(WRITTEN EXERCISE A): In the forum thread about low-cost ammo, what kind of ammunition casing does FloridaGuy's range allow?

(GIVEN TEXT):
• • • • •

# Quality Low Cost Ammo.



## FloridaGuy (Sep 23, 2012)

This is a question that probable been asked before but here goes. I am shooting on average 1000 rounds a week across all of my guns. The calibers are as follows 9mm,.40cal and .38/.357 Mag and sometimes I'll shoot the M&P.22LR. This is getting to be really expensive at an average cost of $15 a box of 50 rounds. Where is the best place to purchase low cost good quality ammo?

The range I shoot at only allow ammunition with Brass casings no aluminum or steel and no Russian ammunition.


FG


----------



## berettabone (Jan 23, 2012)

Since I do not shoot nearly as much as you, I usually buy Blazer Brass from Gander Mtn., when they have the sale on 250 or 350 rd. boxes...for me, it comes out to about 29 cents a shot.

• • • • •

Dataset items
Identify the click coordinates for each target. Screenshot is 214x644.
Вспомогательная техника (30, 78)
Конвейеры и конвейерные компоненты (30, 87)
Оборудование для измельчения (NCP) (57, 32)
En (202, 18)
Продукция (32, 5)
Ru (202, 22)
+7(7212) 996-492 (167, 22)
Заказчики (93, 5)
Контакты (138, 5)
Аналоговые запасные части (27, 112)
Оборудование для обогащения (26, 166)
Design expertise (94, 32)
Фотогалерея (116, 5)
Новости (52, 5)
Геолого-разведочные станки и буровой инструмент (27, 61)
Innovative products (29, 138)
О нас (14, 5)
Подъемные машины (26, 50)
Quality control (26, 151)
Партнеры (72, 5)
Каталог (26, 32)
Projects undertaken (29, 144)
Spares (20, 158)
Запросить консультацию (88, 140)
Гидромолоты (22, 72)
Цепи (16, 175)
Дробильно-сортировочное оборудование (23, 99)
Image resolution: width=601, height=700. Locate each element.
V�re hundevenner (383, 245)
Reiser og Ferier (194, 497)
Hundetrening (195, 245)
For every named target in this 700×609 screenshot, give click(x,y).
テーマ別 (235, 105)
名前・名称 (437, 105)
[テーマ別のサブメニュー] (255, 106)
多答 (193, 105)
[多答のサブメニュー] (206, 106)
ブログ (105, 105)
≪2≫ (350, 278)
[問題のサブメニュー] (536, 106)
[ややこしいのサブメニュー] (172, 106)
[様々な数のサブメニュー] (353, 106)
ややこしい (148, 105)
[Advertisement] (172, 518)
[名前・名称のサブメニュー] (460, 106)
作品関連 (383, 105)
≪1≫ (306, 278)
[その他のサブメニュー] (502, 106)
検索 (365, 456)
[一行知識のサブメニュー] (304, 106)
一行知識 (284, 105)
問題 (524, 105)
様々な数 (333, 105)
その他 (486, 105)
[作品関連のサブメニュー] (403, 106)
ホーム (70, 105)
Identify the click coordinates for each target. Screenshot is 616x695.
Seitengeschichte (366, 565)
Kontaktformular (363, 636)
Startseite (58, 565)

• • • • •

(WRITTEN EXERCISE B): Copy the records verbatim, starting with the line that contains "[名前・名称のサブメニュー] (460, 106)" and going on through the last line of the records.

(EXERCISE ANSWER A): Only brass casings, with no aluminum or steel.

(EXERCISE ANSWER B):
[名前・名称のサブメニュー] (460, 106)
作品関連 (383, 105)
≪1≫ (306, 278)
[その他のサブメニュー] (502, 106)
検索 (365, 456)
[一行知識のサブメニュー] (304, 106)
一行知識 (284, 105)
問題 (524, 105)
様々な数 (333, 105)
その他 (486, 105)
[作品関連のサブメニュー] (403, 106)
ホーム (70, 105)
Identify the click coordinates for each target. Screenshot is 616x695.
Seitengeschichte (366, 565)
Kontaktformular (363, 636)
Startseite (58, 565)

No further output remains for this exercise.